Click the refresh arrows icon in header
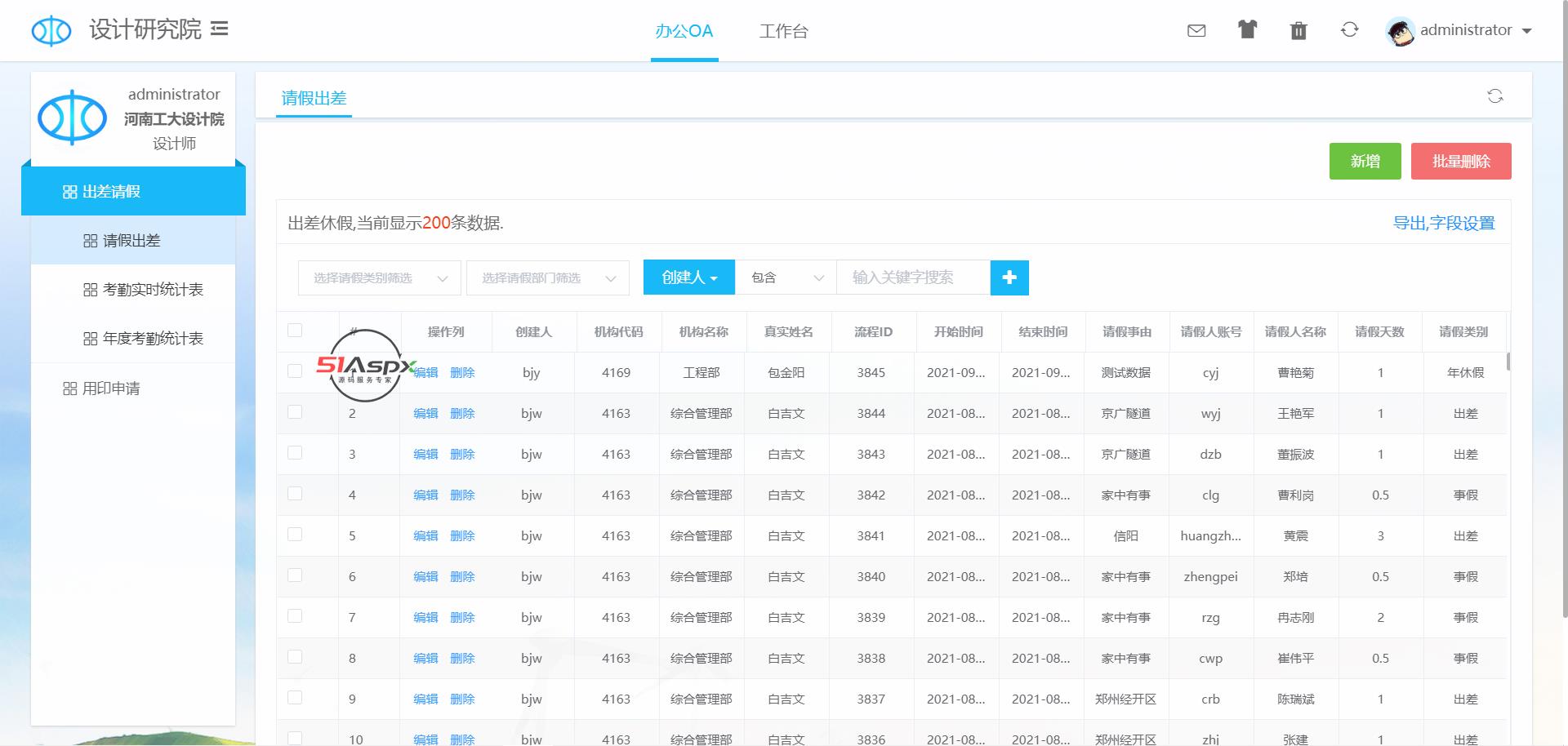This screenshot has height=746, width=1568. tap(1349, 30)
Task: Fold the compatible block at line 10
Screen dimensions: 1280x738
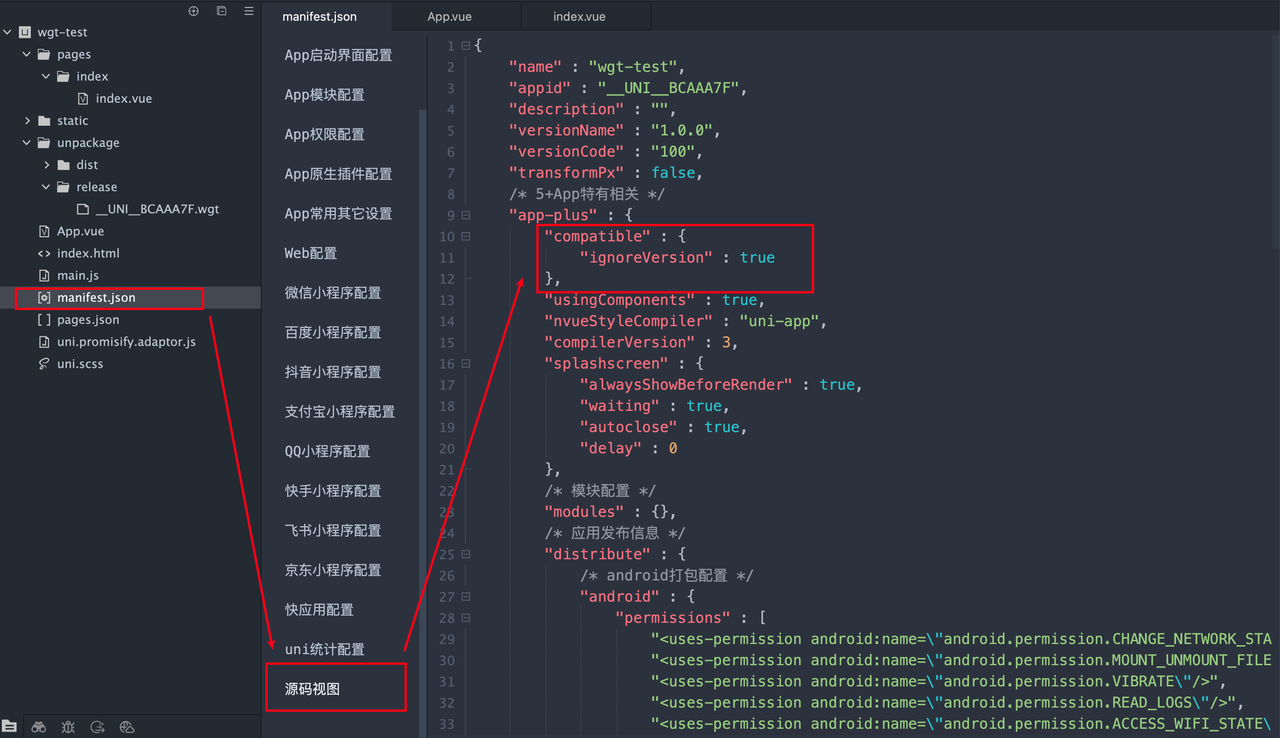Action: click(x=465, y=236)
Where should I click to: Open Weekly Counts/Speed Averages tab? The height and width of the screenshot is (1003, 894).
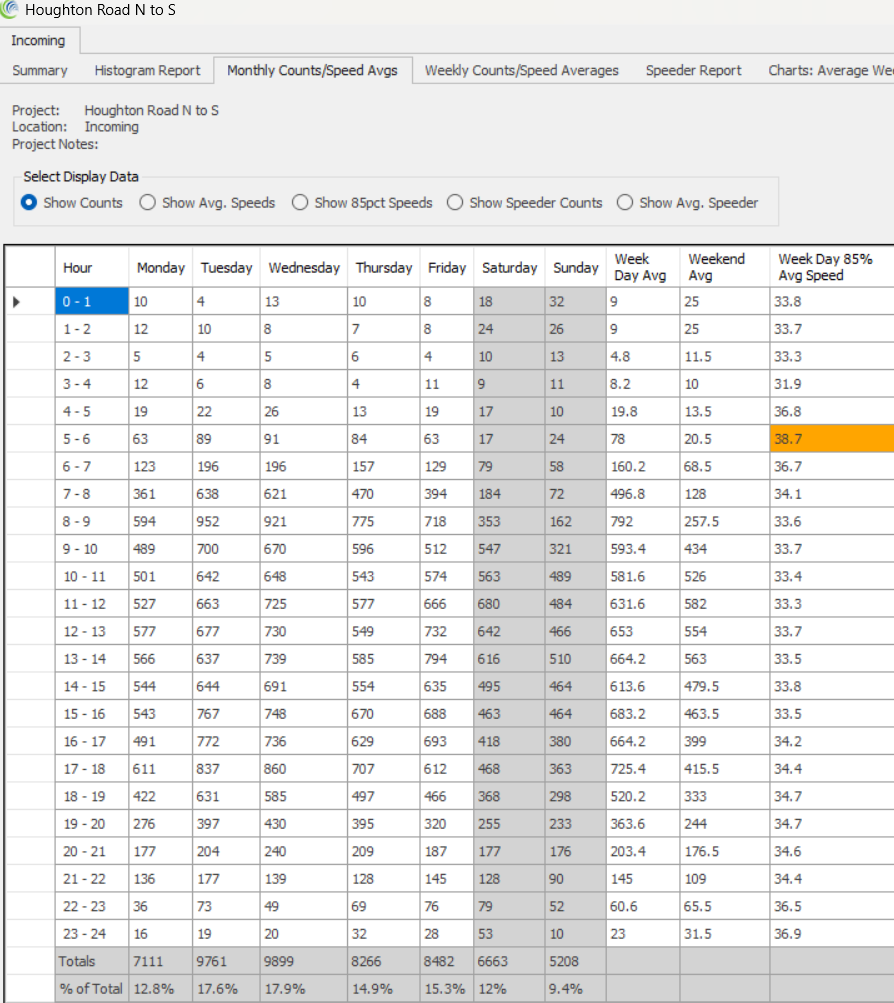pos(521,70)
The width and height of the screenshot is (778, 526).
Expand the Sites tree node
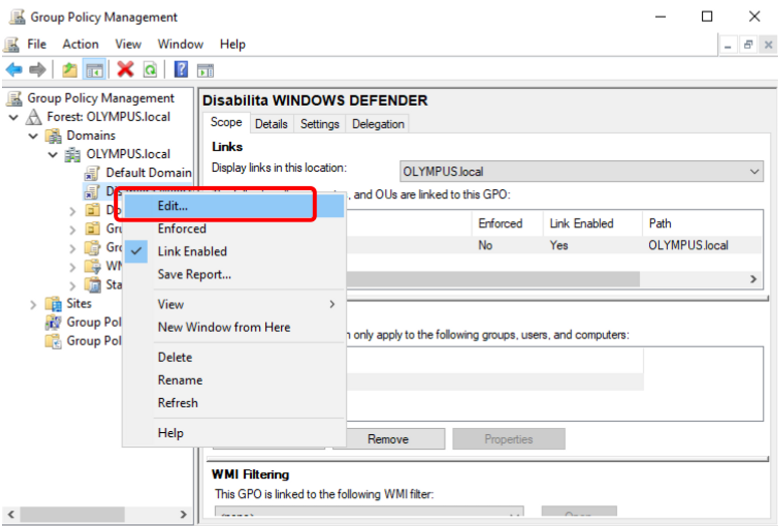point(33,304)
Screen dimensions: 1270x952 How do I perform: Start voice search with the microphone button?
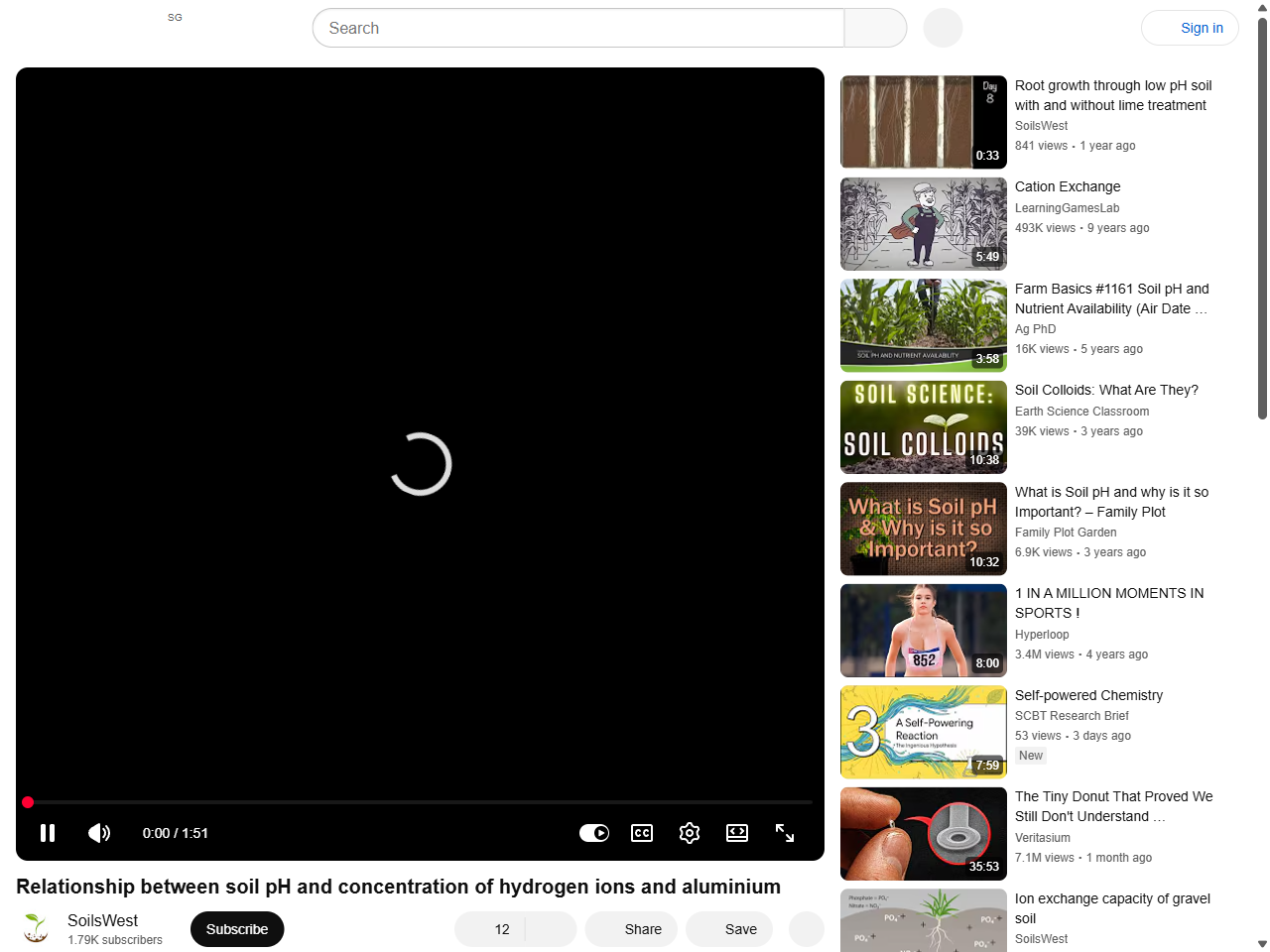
════════════════════
> **Exercise instructions**
Pictures are to be omitted. Print exactly the lines from the line containing "The width and" through the final line of the material above, both included.

> **Answer to the exercise**
The width and height of the screenshot is (778, 526).
Expand the Sites tree node
point(33,304)
Screen dimensions: 1270x952 How do I perform: Start voice search with the microphone button?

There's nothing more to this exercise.